State spending for mental health crisis and treatment has declined most years since a peak in 2008. At the same time, the agency’s total mental health spending, including federal Medicaid dollars, has increased steadily during the last decade.
Cavanaugh says one result of the cuts is that police departments are now saddled with the cost of crisis care.
“The Legislature seemed really proud of themselves because they saved all this money,” Cavanaugh said. “But, all you really did was shift it to the local level. Now, instead of calling my counselor my therapist or changing my medication regime – now, it’s call 9-1-1.”
Usher said crisis teams are adept at handling initial encounters, but it’s important the care doesn’t stop once the officer or social worker drives away.
“There are a lot of opportunities where a person can fall through the cracks,” she said. “The spirit of collaboration is something that really needs to happen.
CRAFTING IMPROMPTU ACTION PLANS
At the Idaho Department of Health and Welfare’s Region 4 headquarters in Boise, social workers and mental-health care providers in an open-concept bullpen calmly answer incoming crisis calls.
“This is John with Mobile Crisis in Boise,” John Greene quietly said to a caller. “Hey, we’re trying to figure out what’s going on with your brother. Is he doing OK today?”
Greene was responding to an unfolding crisis situation in a small town outside Boise.
“He actually did shoot neighbors’ cats?” Greene asked, “At neighbors cats. Gotcha.”
When Greene hangs up, he turns to his supervisor, Shackelford, and Merrick. The three devised an action plan.
In less than 20 minutes, after several phone calls, Merrick and Greene were on the road to meet police officers at the home of the caller’s brother.
After speaking with him, the officers and social workers agreed that while the man needed mental health care, he didn’t meet the strict guidelines for an involuntary mental hold or commitment.
“His delusions don’t seem to be overtaking every area of his life,” Merrick said to the officers.
“Lots of time people need help, and they don’t want that - and we can’t make them do that,” Merrick explained later. “The bar for civil liberties is intentionally high, and should be that way.”
The group agreed to continue monitoring the situation, but their task, for now, was finished.
THE GOALS: STAY OUT OF JAIL, AVOID EMERGENCY ROOMS
The ultimate hope of law enforcement and mental-health crisis workers responding to calls is to keep the person away from jails and hospital emergency rooms.
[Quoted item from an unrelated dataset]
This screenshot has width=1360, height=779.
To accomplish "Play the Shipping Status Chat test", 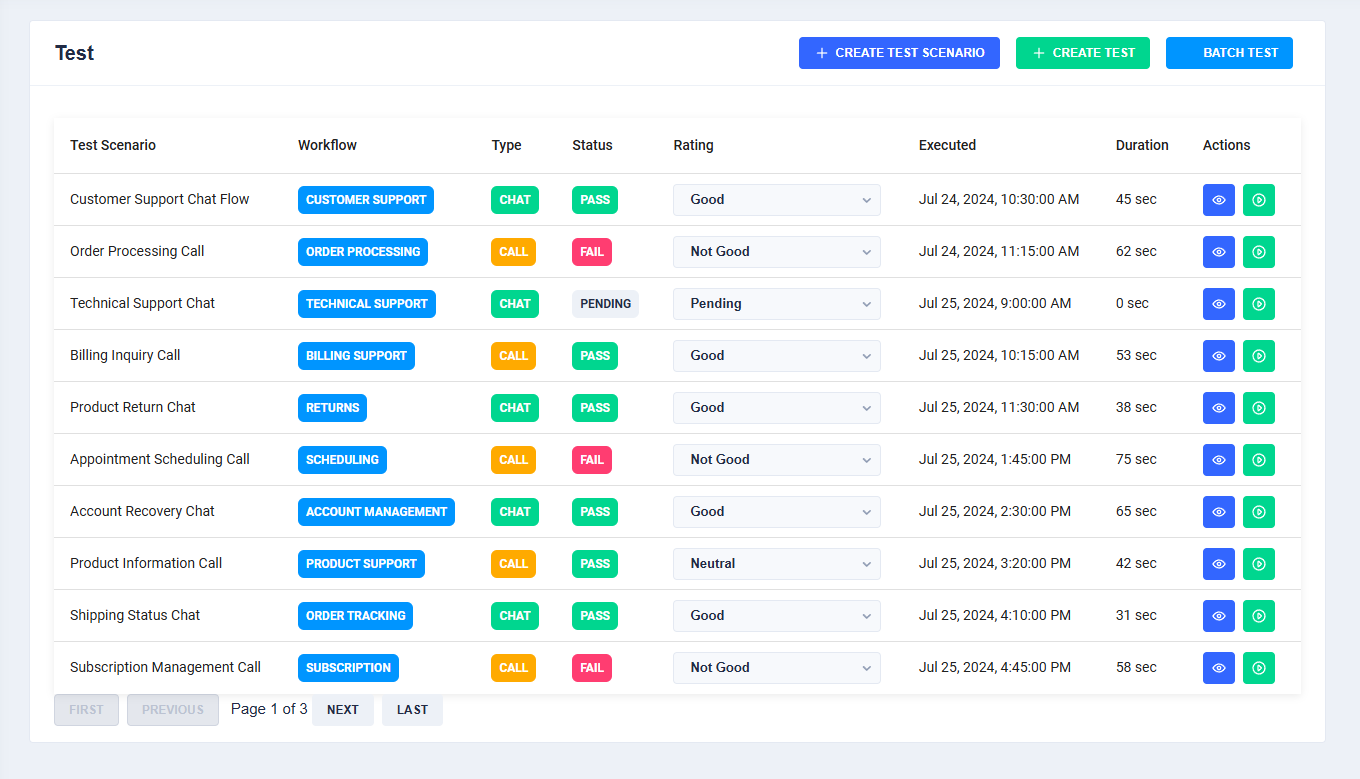I will [1258, 616].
At its best, the system is intended to encourage people in crisis to seek long-term help through services the professionals can recommend.
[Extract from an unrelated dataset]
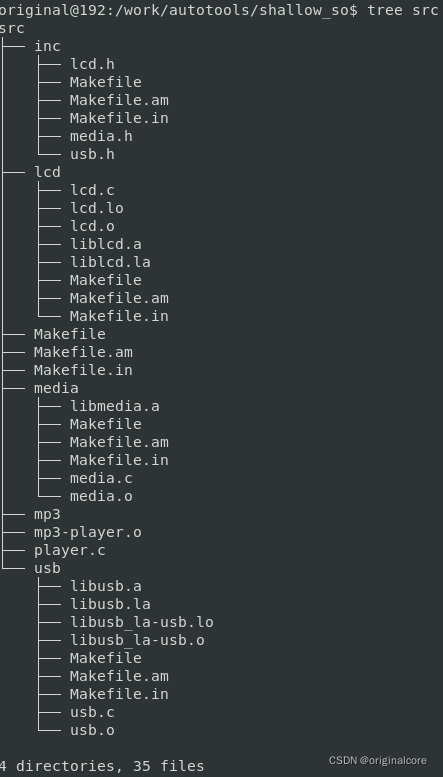
Task: Select libusb_la-usb.o object file
Action: (137, 640)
For Philip Mazeikas, it took being held against his will in the Blackfoot hospital to come to the realization that he needed medication and ongoing care to live a healthy life with schizophrenia.
“At this very moment, I feel kind of nostalgic and sad remembering all of this,” Mazeikas said. “But basically I consider myself pretty happy. I do feel like maybe everyone has some delusions in their life, but I’m pretty certain the TV isn’t sending me secret messages.”
Mazeikas is now on Medicaid, the state-federal health insurance program for low-income and disabled children and adults. He isn’t able to work, but he is volunteering at the Department of Health and Welfare and recently began the certification process to become a peer-support specialist. He may eventually help other Idahoans navigate mental illness.
“My survival has been dependent on others because of my illness, and I’m really thankful for that,” he said.